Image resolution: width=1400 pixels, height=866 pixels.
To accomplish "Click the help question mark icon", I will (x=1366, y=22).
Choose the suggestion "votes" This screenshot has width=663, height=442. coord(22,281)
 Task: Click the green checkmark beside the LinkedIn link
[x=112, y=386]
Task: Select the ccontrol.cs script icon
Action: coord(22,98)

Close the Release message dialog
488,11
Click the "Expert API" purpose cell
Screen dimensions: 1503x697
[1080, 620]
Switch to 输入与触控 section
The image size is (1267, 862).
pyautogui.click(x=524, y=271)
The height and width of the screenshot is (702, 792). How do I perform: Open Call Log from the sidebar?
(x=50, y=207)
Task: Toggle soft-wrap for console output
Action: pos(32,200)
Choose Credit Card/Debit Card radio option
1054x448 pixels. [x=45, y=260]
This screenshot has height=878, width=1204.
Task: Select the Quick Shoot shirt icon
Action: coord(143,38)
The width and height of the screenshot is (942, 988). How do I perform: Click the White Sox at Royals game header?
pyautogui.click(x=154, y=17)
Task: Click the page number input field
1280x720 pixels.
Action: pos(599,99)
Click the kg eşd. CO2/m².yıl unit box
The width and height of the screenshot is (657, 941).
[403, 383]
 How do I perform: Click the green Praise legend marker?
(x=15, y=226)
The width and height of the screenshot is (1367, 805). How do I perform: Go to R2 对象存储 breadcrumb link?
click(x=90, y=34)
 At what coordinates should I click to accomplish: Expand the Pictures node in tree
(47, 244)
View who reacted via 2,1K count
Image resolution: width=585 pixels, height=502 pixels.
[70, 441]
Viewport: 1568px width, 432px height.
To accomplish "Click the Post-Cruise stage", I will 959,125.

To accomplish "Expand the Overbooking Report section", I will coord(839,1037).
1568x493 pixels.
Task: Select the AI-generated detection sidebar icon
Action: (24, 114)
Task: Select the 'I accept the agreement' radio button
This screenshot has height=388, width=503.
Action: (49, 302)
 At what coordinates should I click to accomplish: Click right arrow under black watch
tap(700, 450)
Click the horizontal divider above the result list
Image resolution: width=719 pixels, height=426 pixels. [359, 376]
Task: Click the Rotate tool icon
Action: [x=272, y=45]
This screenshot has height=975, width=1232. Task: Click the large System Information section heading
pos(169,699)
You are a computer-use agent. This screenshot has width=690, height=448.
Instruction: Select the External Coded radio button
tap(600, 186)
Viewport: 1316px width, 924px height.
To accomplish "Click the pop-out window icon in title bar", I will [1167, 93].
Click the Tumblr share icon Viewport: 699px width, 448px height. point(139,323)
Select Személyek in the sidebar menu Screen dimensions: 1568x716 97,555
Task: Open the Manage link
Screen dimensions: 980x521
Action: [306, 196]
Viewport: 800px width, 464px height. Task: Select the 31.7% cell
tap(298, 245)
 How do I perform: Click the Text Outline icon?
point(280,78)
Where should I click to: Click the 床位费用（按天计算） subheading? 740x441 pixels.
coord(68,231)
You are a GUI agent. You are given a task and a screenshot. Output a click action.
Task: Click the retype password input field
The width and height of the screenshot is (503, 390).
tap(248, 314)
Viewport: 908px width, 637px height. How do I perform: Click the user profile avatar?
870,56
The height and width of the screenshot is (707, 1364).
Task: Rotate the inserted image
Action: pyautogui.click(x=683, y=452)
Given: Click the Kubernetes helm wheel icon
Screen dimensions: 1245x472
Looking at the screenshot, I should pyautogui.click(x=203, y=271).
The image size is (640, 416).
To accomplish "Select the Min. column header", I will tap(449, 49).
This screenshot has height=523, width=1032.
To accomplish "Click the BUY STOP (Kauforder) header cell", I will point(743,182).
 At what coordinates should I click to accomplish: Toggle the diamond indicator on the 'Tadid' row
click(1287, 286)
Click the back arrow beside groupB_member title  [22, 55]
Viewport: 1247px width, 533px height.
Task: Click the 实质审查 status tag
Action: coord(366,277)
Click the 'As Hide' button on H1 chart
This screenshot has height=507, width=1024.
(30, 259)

▶ [EXERCISE AIM]: Copy each line of the listing in which the word "field" can be found.

▶ [RESULT OF THE EXERCISE]:
Task: Click the page number input field
Task: Click the retype password input field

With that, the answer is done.